Suppose we have have an ideal gas mixture and a reversible elementary reaction: $$ \ce{O + H_2 <=> H + OH} $$ Its forward reaction rate may be computed as follows: $$ \frac{d[\ce{H}]}{dt} = \frac{d[\ce{OH}]}{dt} = -\frac{d[\ce{O}]}{dt} = -\frac{d[\ce{H2}]}{dt} = k^{(f)}\left[\ce{O}\right]\left[\ce{H2}\right] = A T^n e^{\left(\frac{E_a}{RT}\right)}\left[\ce{O}\right]\left[\ce{H2}\right] $$ where $A, n$ and $E_a$ are known values. The exponents of concentrations $\left[\ce{O}\right]$ and $\left[\ce{H2}\right]$ are both equal to one due since the reaction is elementary.
Also, there is thermodynamic data for the species - heat of formation, entropy, heat capacity - for all species.
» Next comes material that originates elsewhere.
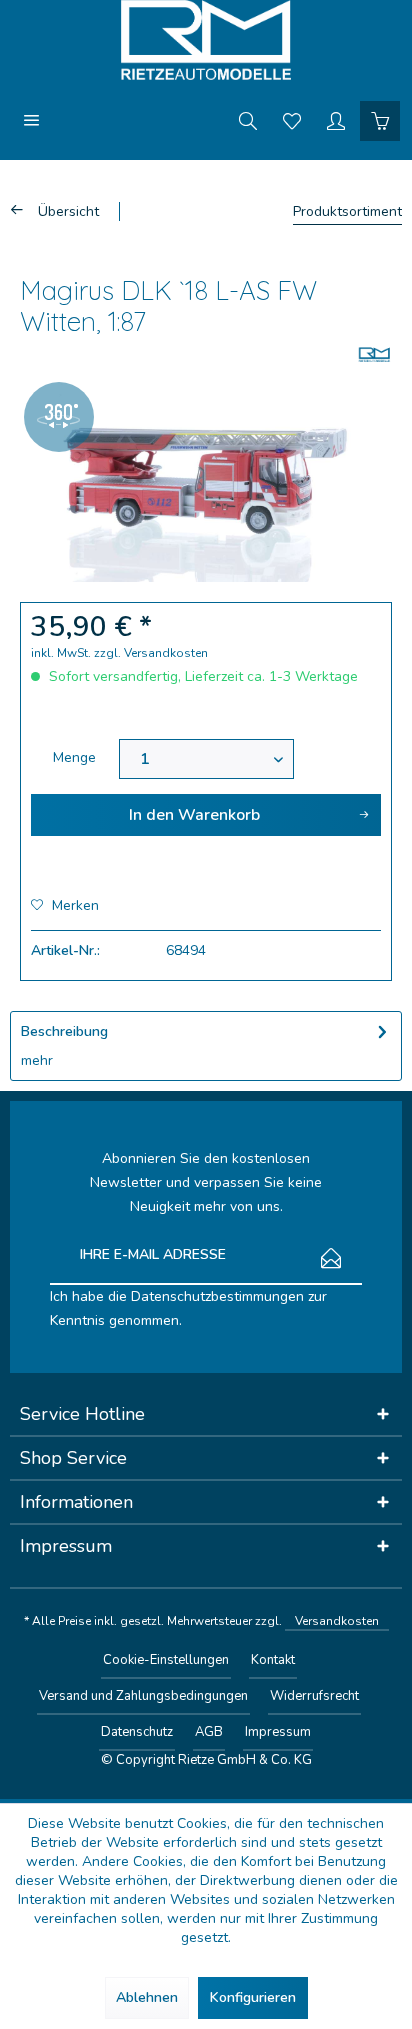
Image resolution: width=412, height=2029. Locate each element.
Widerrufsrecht (314, 1696)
For example, for H these values are: $$ \Delta H^{298K}_f\left(\ce{H}\right) = 52.1~\text{kcal/mol}, \quad S^{300K}\left(\ce{H}\right) = 27.4~\text{cal/mol K},\quad C_p(\ce{H}) = 4.97~\text{cal/mol K}. $$ For simplicity, heat capacity is assumed constant here.
Parameters $A, n$ and $E_a$ for backward reaction rate $\left(k^{(b)}\right)$ are unknown. According to Warnatz's et al "Combustion" book backward reaction may instead be computed from equilibrium constant, which, in turn, is determined by thermodynamic data: $$ K_c = \frac{k^{(f)}}{k^{(b)}}= exp\left(-\Delta_R\bar{A}^0/RT\right) $$
But how to compute $\Delta_R\bar{A}^0$?
I assume that it equals to an increment of free energy (Helmholtz function) $A = U - TS$ corresponding to consumption of one mole of each reactant, but not sure how to properly calculate it from thermo data above.